Apply what you read »
(1) List every bracketed paragraph number that appears in the protective-sheet alloy passage.
(2) Answer these questions from the protective-sheet alloy passage:
(a) What does the last parametric condition guarantee about the alloy?
(b) In the alternative embodiment, which metal is used instead of palladium?
(c) Between which values, in atomic percent, is parameter c comprised?
(3) Continue the passage on the protective-sheet alloy from its final sentence.

Page extract »
▼
Pd.sub.40+aCU.sub.bNi.sub.40-a-b,Si.sub.cP.sub.20-c

wherein the indicated parameters can assume the following values: [0076] a is comprised between 0 and 2.5 in atomic percent; [0077] b is equal to 0 or 30 in atomic percent; [0078] c is comprised between 0 and 4 in atomic percent; [0079] at least one from among b and c is equal to 0.

[0080] In particular, the last parametric condition indicated guarantees that the alloy used for making the protective sheet is a quaternary alloy.

[0081] In accordance with a possible alternative embodiment, the protective sheet is made of a metal alloy that uses zirconium instead of palladium.

[0082] In accordance with a particular aspect of the present invention, the protective sheet and the absorbent sheet 2 are made as a single piece.

[0083] This means that it is possible to realise an absorbent sheet 2 in accordance with the embodiments already set out and to protect it through the superposition of a protective metallic glass sheet containing palladium or zirconium, or directly realise the absorbent sheet 2, which coincides in this case with the protective sheet, using a metallic glass alloy that contains palladium or zirconium, i.e. according to the parametric formula presented above.
▲
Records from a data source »
▼
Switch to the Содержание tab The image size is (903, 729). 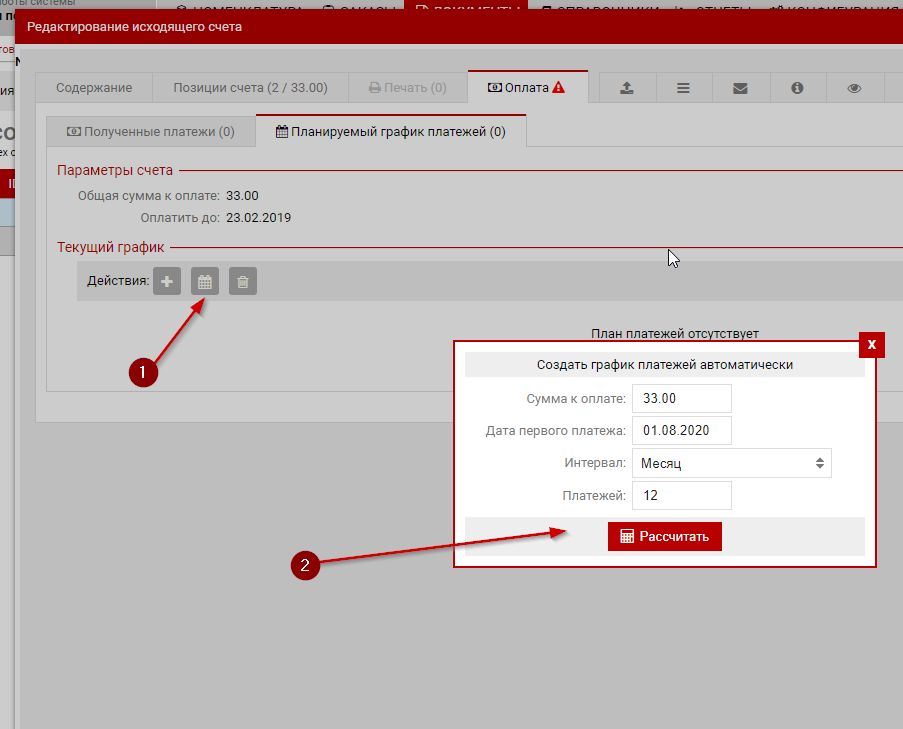[94, 88]
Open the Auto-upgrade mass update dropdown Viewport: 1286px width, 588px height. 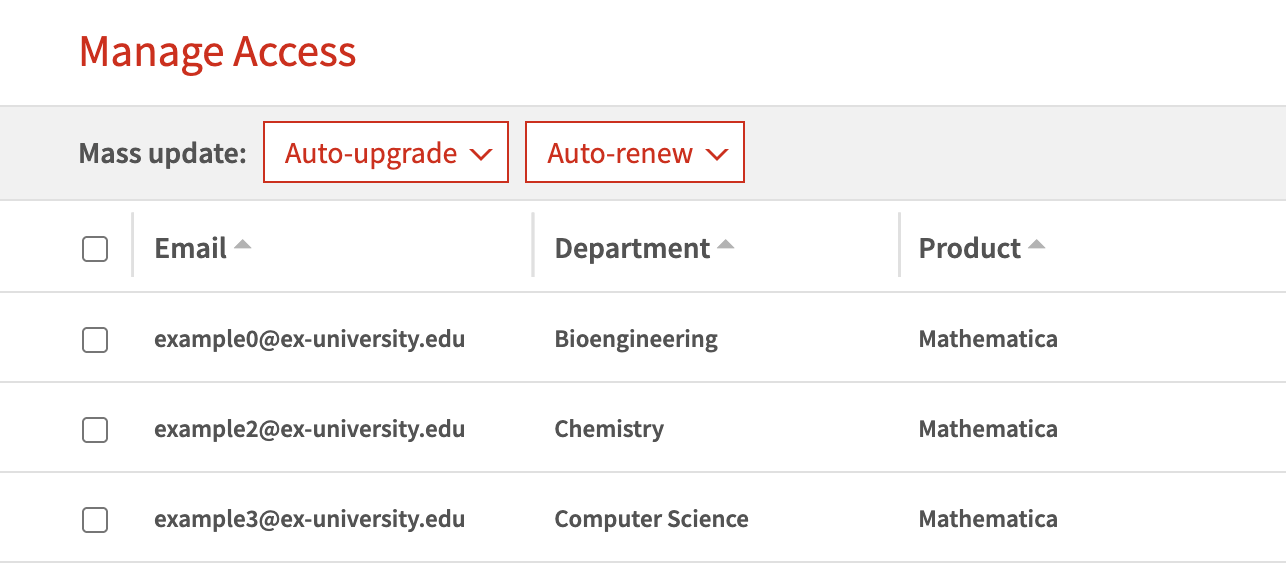[x=386, y=152]
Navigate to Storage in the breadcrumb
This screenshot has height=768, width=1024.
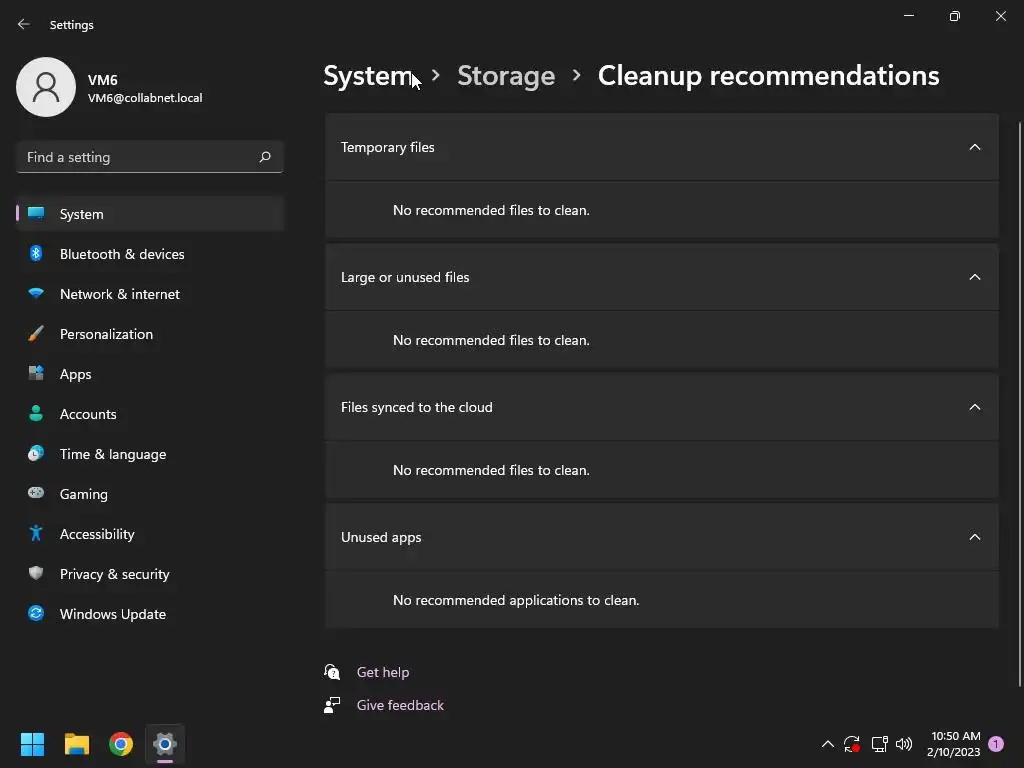[x=505, y=76]

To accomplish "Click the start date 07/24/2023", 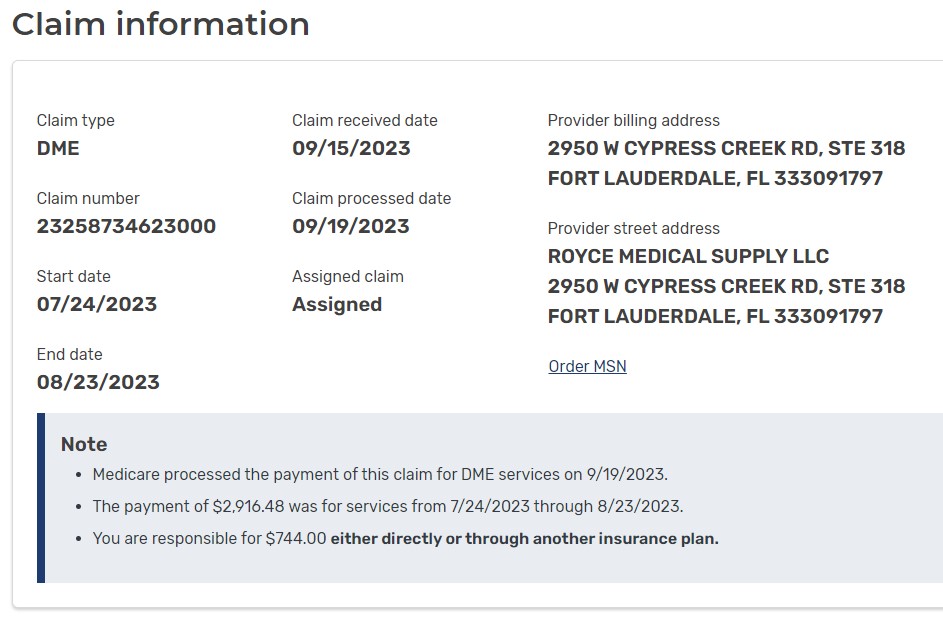I will [97, 304].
▲
List of answers »
(1) [0076], [0077], [0078], [0079], [0080], [0081], [0082], [0083]

(2)
(a) It guarantees that the alloy used for making the protective sheet is a quaternary alloy.
(b) Zirconium.
(c) Between 0 and 4.

(3)
[0084] In accordance with a further possible embodiment the protective coating comprises a coating made of a vitrifying enamel that advantageously allows the user to be protected from any electrical discharge.

[0085] Advantageously, the present invention reaches the proposed aims overcoming the drawbacks of the prior art by providing the user with a personal shielding device that guarantees the correct operation in optimal conditions of the electronic device “E” to which it is applied, at the same time allowing the user's exposure to potentially harmful radiation to be substantially reduced.

[0086] Moreover, the device according to the present invention allows to shield the user from the effect of the induction zone generated by the near field radiation of the electronic device, thus reducing insurgence of cancer in particular in the torso and head region of the body.